Once the section of tubular is completely placed in the wellbore,
fluid is pumped at or above a maximum flow rate to deactivate the
differential fill feature. The fluid, initially enters the upper
housing 105 in the valve assembly 100. The fluid flows through the
passageway 185 and acts upon the orifice 175 and exerts a force
that urges the locking sleeve 170 axially downward. At the maximum
flow rate, the locking sleeve 170 is urged sufficiently downward to
completely expose segments 110. Upon exposure of the segments 110,
the biasing member 165 causes the lower end of the segments 110 to
move radially inward and the upper ends to pivot in the groove 107.
As the segments 110 move radially inward the locking shoulder 112
wedges against surface 172 of the locking sleeve 170, thereby
preventing the locking sleeve 170 from moving axially upward in the
valve assembly 100.
As the locking sleeve 170 moves axially downward it also compress
the sleeve biasing members 115 against the seat 160. The force on
the seat 160 by the sleeve biasing members 115 causes the seat 160
to move axially downward until the bottom of the seat 160 hits a
stop 220 in the lower housing 120. The locking sleeve 170 and the
seat 160 are secured in a fixed position by the segments 110 at the
upper end of the locking sleeve 170 and the stop 220 at the lower
end of the valve seat 160.
After the section of tubular is installed in the wellbore, the
tubular is typically anchored in the wellbore through a cementing
process. The valve assembly 100 is used to facilitate the passage
of cement from the tubular to the annulus of the well while
preventing cement from returning into the tubular due to gravity
and fluid density of the cement.
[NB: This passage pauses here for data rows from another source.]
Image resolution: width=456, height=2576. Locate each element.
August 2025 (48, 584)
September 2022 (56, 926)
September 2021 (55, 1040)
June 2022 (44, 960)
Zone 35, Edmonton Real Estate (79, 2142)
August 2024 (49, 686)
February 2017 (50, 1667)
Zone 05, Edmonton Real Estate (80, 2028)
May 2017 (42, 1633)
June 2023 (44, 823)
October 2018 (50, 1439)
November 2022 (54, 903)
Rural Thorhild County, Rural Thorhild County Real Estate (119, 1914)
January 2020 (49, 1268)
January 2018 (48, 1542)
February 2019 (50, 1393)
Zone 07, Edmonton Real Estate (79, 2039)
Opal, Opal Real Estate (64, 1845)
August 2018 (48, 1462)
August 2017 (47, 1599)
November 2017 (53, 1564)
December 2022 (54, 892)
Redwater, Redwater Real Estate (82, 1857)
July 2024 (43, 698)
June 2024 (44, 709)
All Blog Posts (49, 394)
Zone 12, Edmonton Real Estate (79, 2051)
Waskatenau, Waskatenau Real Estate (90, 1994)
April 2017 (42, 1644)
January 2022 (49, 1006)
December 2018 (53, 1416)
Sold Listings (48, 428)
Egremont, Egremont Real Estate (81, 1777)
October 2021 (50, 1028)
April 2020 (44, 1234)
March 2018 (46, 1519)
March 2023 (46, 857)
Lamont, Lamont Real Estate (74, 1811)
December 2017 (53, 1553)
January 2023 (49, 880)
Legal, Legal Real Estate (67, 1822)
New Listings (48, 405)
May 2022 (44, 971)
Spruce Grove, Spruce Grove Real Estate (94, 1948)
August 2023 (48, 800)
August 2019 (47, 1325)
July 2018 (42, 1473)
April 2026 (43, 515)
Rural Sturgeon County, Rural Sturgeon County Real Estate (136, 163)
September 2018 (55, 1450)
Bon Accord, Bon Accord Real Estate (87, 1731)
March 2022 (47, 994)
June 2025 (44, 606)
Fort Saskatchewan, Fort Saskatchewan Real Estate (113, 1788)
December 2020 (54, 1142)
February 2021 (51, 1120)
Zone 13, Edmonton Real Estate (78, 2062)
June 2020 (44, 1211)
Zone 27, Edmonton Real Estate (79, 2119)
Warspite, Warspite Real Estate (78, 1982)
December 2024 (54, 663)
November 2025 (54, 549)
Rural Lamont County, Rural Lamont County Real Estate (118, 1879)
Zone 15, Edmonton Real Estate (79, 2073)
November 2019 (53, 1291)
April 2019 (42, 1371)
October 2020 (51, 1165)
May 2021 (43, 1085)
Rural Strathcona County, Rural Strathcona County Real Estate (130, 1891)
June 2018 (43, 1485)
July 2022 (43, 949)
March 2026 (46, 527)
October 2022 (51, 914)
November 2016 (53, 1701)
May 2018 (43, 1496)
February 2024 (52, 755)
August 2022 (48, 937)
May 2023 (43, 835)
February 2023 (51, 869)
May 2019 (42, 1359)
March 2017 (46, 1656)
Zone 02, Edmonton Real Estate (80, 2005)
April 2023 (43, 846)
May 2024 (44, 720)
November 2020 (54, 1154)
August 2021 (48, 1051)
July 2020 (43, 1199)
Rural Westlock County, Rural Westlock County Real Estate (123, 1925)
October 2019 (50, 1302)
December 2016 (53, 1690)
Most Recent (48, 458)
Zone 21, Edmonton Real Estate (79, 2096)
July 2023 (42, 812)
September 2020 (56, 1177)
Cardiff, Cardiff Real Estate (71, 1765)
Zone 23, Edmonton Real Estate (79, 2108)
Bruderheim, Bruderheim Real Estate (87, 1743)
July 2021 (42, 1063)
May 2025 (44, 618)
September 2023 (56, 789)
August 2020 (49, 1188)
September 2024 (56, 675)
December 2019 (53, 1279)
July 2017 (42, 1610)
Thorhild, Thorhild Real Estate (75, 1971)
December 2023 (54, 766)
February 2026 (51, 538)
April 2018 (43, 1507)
The valve assembly 100 acts as a
standard one-way check valve allowing fluid to enter the upper
housing 105 into the passageway 185 through the orifice 175 into
the passageway 180 and act upon the plunger head 190. At a
predetermined flow rate, the plunger 150 moves axially downward and
compresses the spring 145 disposed around the shaft 195 of the
plunger 150. The fluid is allowed to flow through the passageway
and exit the bottom of the valve assembly 100. After the downward
flow is stopped, the plunger 150 moves axially upward and the
plunger head 190 creates a sealing relationship with seat 160,
thereby preventing fluid from returning into the valve assembly 100
from the wellbore.
While the foregoing is directed to embodiments of the present
invention, other and further embodiments of the invention may be
devised without departing from the basic scope thereof, and the
scope thereof is determined by the claims that follow.